I was laying in bed late Saturday night flipping back and forth between the Indianapolis Colts’ third preseason football game and other mindless drivel when my phone rang. It was my son calling. From the basement.
“Dad please tell me it’s not true about Andrew Luck,” he said in a panicked tone.
I flipped back to the game. There was Andrew, standing on the sideline in blue shorts and a Colts t-shirt laughing and high-giving with all the other players.
“If what’s true?” I asked, figuring an announcement about his status for Week 1 of the regular season had leaked out on social media. Then my phone notifications blew up.
ESPN was publishing a report from NFL guru Adam Schefter that our franchise quarterback, the best QB prospect in a generation, the one we offloaded Peyton Manning’s last 4 season and two Super Bowl appearance for, was retiring at age 29. And Adam Schefter never makes mistakes with these kinds of things.
Indy’s renewed excitement for another 10-year run as an NFL elite exited Lucas Oil Stadium with a weepy Andrew Luck, who confirmed the unthinkable in a hastily-convened post-game press conference. It’s just a game, right? Yeah, right.
I’m not one for “quick takes.” Twitter, Facebook, and the 24 hour news cycle has turned us all into quick draws when it comes to cultural commentary. I’ve fallen victim to this myself, and I usually regret it. Half the world has come to his defense and the other half is burning his #12 jersey. Honestly, I have mixed feelings.
I’ll save the social commentary for others, but over the years I have trained my instincts to look for Gospel application in just about everything (just ask my kids). And I see some here.
My eyes didn’t go to the field or to the podium on Saturday night, they were drawn to a quote reprinted in multiple publications from a recent recounting of last January’s playoff loss to Kansas City. It seems that after an 18-point drubbing where he played less than stellar football, Andrew bounded out of the post-game locker room with a huge smile on his face and grabbed his fiancé’s hand as they walked into the offseason. Why was this fierce competitor so happy after such an awful showing? Luck responded:
“Something I learned last year, that if my worth as a human was going to be tied into how I did – the result of my performance in a football game – then I was going to have…a real (unhappy) life.”

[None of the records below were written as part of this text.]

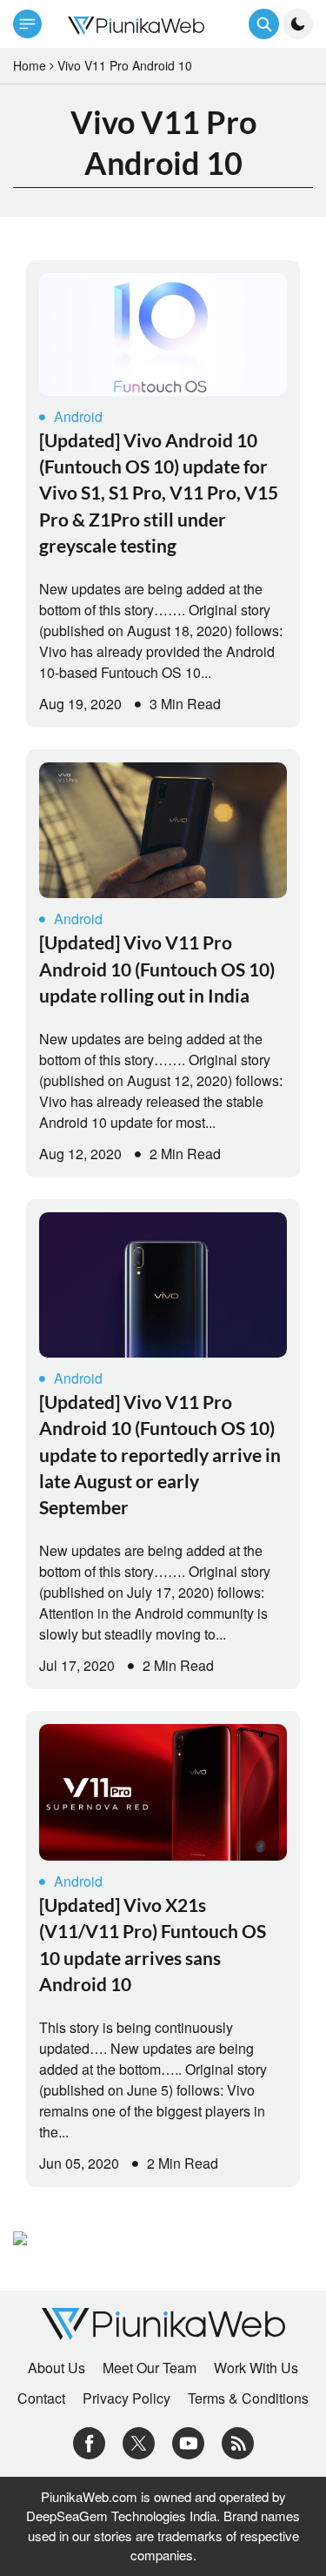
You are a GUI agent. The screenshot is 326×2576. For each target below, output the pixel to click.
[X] (139, 2441)
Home (29, 65)
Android (78, 416)
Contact (41, 2398)
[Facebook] (89, 2441)
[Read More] (163, 334)
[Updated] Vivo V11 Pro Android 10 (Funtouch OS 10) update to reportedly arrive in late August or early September (160, 1455)
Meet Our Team (149, 2368)
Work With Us (256, 2368)
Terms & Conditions (248, 2398)
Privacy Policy (126, 2398)
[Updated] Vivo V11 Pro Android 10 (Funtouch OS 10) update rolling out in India (157, 968)
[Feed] (238, 2441)
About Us (56, 2368)
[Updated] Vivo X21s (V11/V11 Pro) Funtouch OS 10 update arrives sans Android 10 (152, 1944)
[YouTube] (188, 2441)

I don’t know Andrew Luck’s faith, but he unknowingly swerved right up against a Gospel truth with this revelation. Whether you’re a multimillion dollar quarterback, an ER nurse, a property manager, or a fry cook, your work is incapable of carrying the weight of your identity. In fact, nothing we manufacture in this life is capable of carrying our identity.
Only Jesus can do that.
This is the power of the Gospel. We can rest in a status that is secured, not by our work, but by the finished work of Jesus. And when Jesus defines our worth, our work can become what it was always intended to be:
Worship to God and love to our fellow man.
Our performance no longer defines us, it’s an expression of God’s image stamped upon our lives and resurrected by the finished work of Christ.
I don’t know if Andrew Luck is headed there, but his journey reveals something really important. If you’re rooting your identity in your work, in your performance, you’re going to be a miserable human being. But if you’re identity is rooted in Jesus, your work – no matter what it is – can finally become the beautiful expression of a Gospel-redeemed life it was always intended to be. That’s true for NFL quarterbacks and for your job, too.
It sounds like Andrew Luck has found an identity outside of football. I hope he ultimately finds it in Jesus. I hope you do, too.